Akhirnya bapak jadi pergi juga ke Kalimantan untuk bekerja di sana. Namun walau berjauhan kami masih bisa saling video call, hampir setiap hari bapak akan video call kami. Semua itu seakan bisa mengobati rasa rindu.

Suatu hari aku sakit panas, nenekku bingung melihatku sakit. Kakakku kemudian memeriksakan aku ke dokter yang kebetulan satu desa. Disaat sakit terasa tambah sakit saat mengingat ibuku.

Karena disaat sakit pasti teringat dengan orang tua, ibu yang pergi begitu saja. Ayah yang tidak disisi karena bekerja. Sampai hampir seminggu aku tidak sekolah karena sakit, nenek menjadi sedih melihatku.

"Faris, ayo makan dan minum obat supaya lekas sembuh, kalau tidak mau makan bagimana akan sembuh?" kata Nenek sambil menyuapiku.

"Apa nenek telepon bapakmu supaya pulang, nenek sedih kamu sakit begini," kata nenek lagi.

"Jangan Nek, aku mau makan kok, jangan telepon bapak, kasihan bapak nanti mikirin Faris disana," kata Faris.

Tak lama bapak telepon karena tahu kondisiku yang sedang sakit bapak ingin pulang. Tapi aku melarang, aku sudah merasa baikan.

  Sampai suatu hari aku ingin disunat, aku sudah berani untuk itu. Entah dari mana ibuku tahu aku sunat, dia datang menjengukku juga.

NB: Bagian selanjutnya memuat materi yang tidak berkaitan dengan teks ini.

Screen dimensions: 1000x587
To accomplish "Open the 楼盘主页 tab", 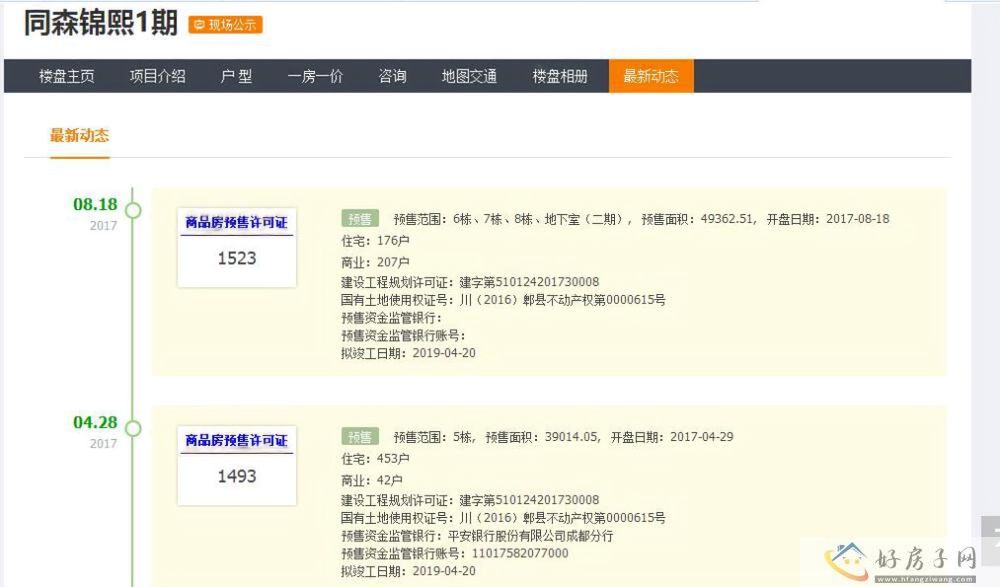I will 67,76.
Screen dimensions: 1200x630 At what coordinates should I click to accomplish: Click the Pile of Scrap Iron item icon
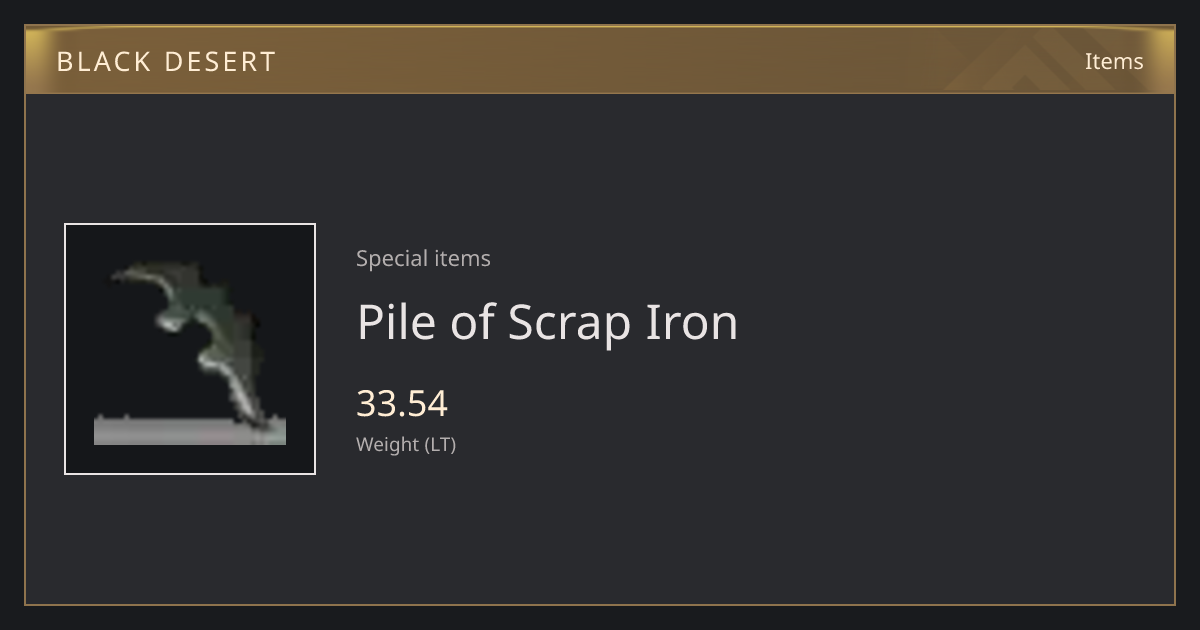(x=190, y=349)
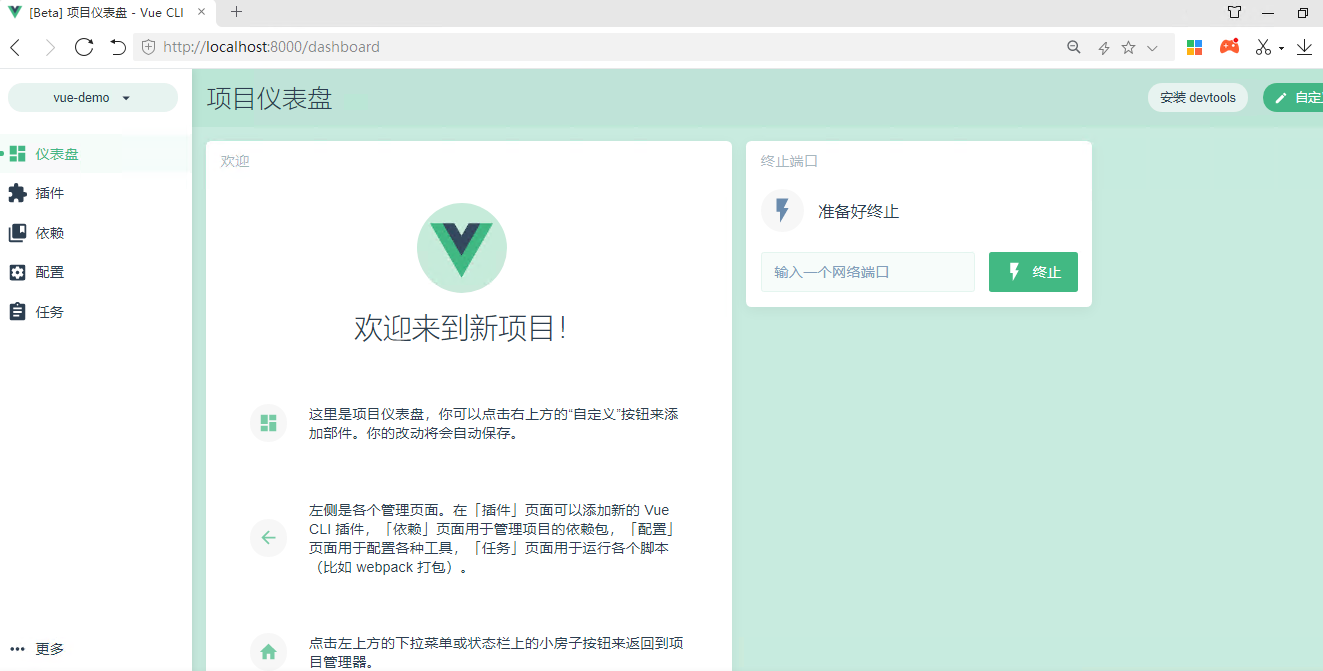
Task: Click the zoom magnifier in the address bar
Action: coord(1073,46)
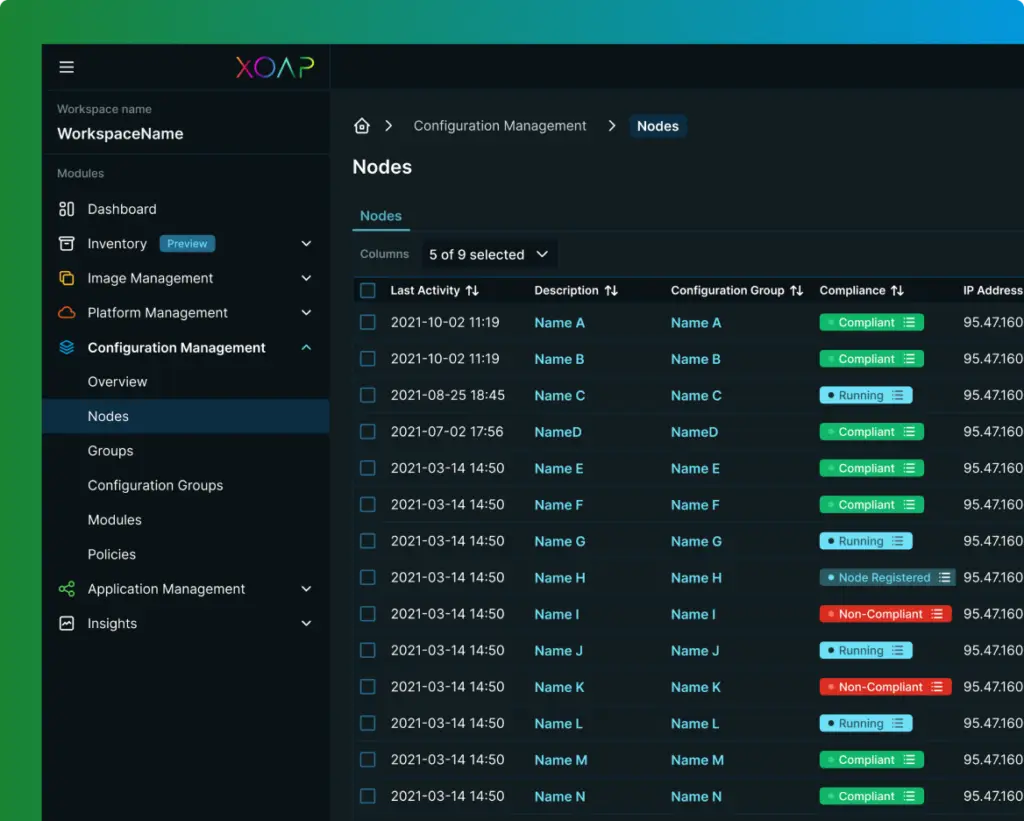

Ibuku membawakanku sarung dan baju koko, namun rasa sayang ke ibuku seakan berubah menjadi rasa benci dan marah.

"Faris, sini mandi sama ibu dan ganti perbannya dulu," kata ibu.

"Tidak mau, Faris mau sama nenek atau bibi saja," kata Faris dengan amarah.

 Ibuku membujukku, tapi aku tak bergeming, berdosakah aku? Saat ingin mengurusku aku menolak, aku lebih memilih bibiku untuk mengurusku.

           Maafkan diriku yang belum bisa menghilangkan rasa marah ini, bersama waktu mungkin suatu hari rasa ini akan luntur dan pergi. Biarkan Allah yang mengobati luka ini bersama waktu dan sambil mengingat kebaikan ibu mungkin akan membuka hati dan mampu memaafkan kesalahannya.

           Memang mudah memaafkan tapi sulit untuk melupakan.

    


Suka
Favorit
Bagikan
Anda harus login atau daftar untuk mengirimkan komentar
Komentar (0)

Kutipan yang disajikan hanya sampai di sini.